As a mom, I could relate to so much of this book. I struggled for a while to find my "purpose", my meaning in working at home, because so much of the work it is mundane. Kriessig writes about how our work in the home brings order out of chaos and loves and ministers to those God has given us, and that brings Him glory. She emphasizes how work in the home is not only valuable to God, but this very work is preparing us for the work God will have for us in eternity.
The narrator of this book did an excellent job, I thought. Her voice inflections differentiated the sections well, and she made it easy to follow along with what the author was saying in audio format.
I got so much out of this book, and I wish I had come across it a couple years ago when I was really struggling in this area! However, even now when I have settled in and feel more content with my work at home, I found this book so challenging and encouraging. I think it will be a re-listen for me! I highly recommend it to all wives and mothers - no matter your stage or time constraints or style of homemaking, I think you'll be encouraged too!

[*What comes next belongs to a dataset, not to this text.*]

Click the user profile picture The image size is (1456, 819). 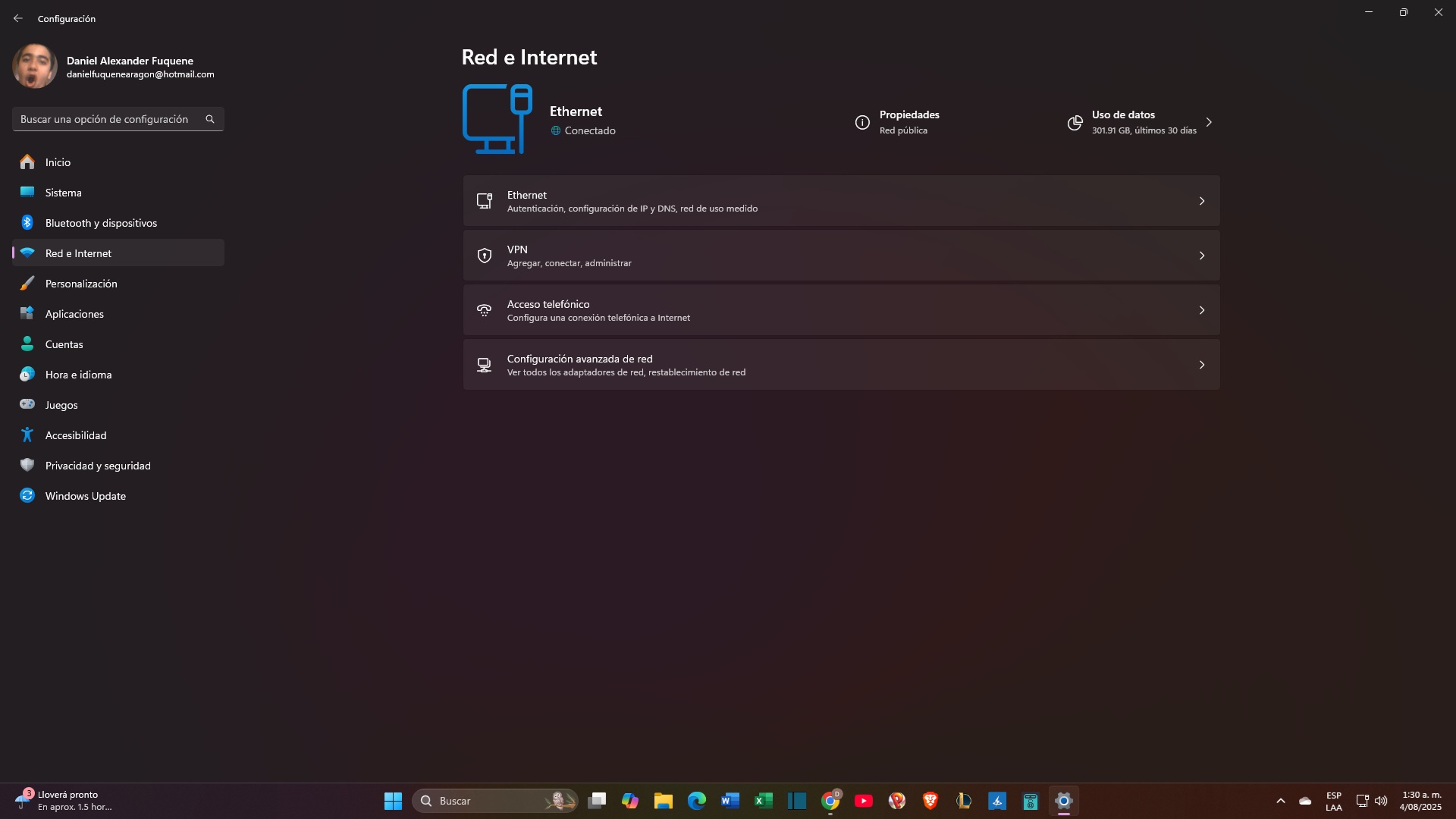(35, 66)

Note: I received a copy of this audiobook for free from christianaudio, in exchange for this review. This is my honest opinion.

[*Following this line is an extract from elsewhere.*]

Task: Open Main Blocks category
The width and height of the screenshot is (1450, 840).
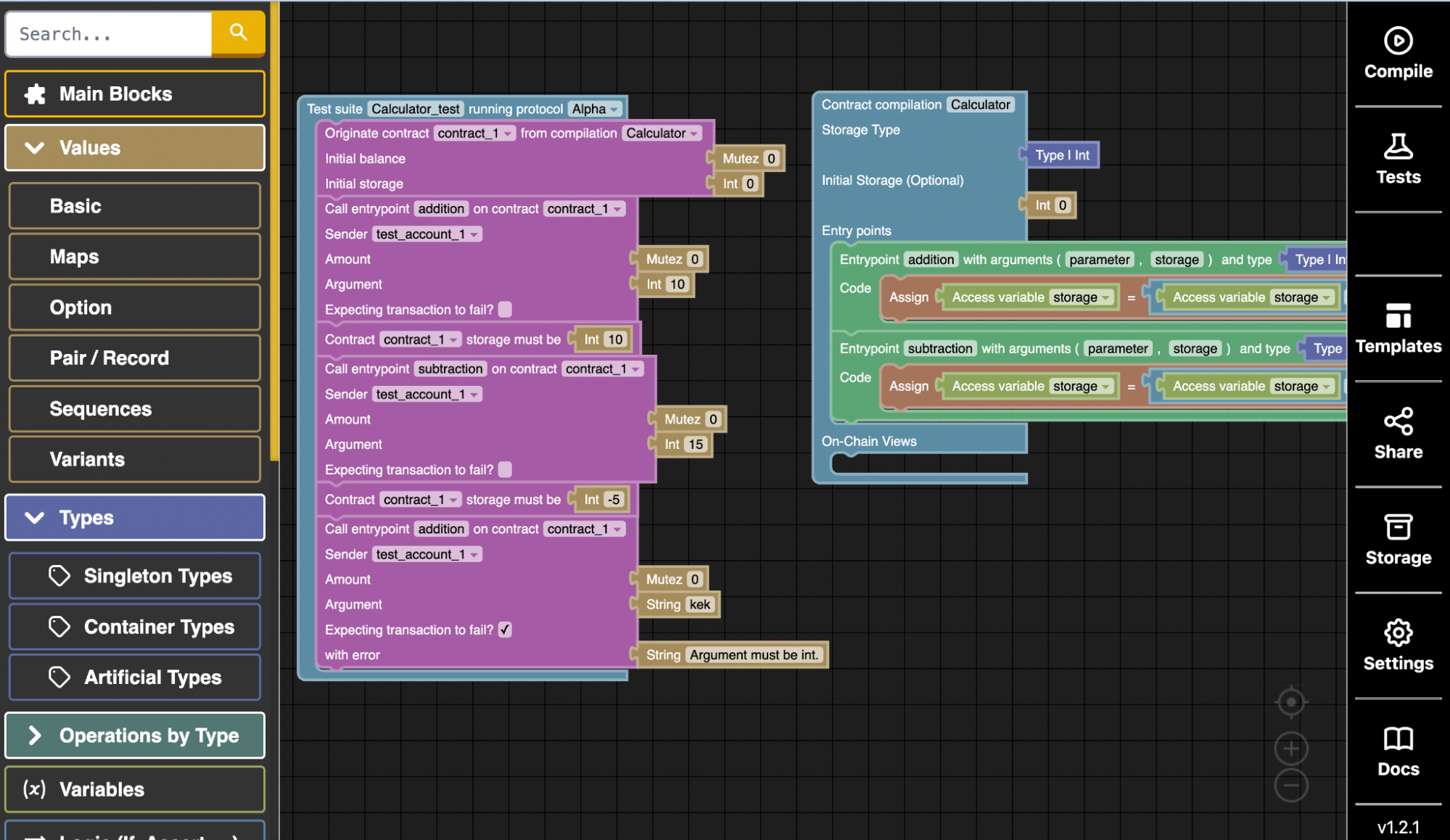Action: (x=135, y=94)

- Sound Advice on a Much-Neglected Topic
Sometimes I find myself greatly encouraged by a book that tells me what I already know. That's what I expected from Glory in the Ordinary. Having been a housewife and at-home mom for 24 years, my mundane tasks are driven by a strong sense of purpose that I am serving God by serving my family. I hoped this book would reinforce that feeling and provide motivation to not be weary in well-doing. And to some extent, it did. The author offers sound advice, solidly based on scripture. I like that she is writing not only to at-home moms, but working women, and men. She reminds us that not only child care, but also housework, has great value as it is tied into caring for others, and that we can glorify God in our faithful service. But I am embarrassed to admit I found myself losing patience with the author. For someone pointing out the value of at-home work, she devoted a surprisingly large chunk of the word count to reasons we degrade the work, how hard it is, and how boring it is. She repeatedly reminds the reader how difficult her own at-home work was "at the time of writing this book." This was discouraging and slightly annoying. Granted, I am older than the intended audience. If I would have read this book when my kids were toddlers, I may have connected with it more and appreciated that in-the-trenches perspective. From my viewpoint as a mother of teens, it seemed like she was trying very hard to convince herself that her work is important. (And it IS!) Still, this is a fast read and well worth the time!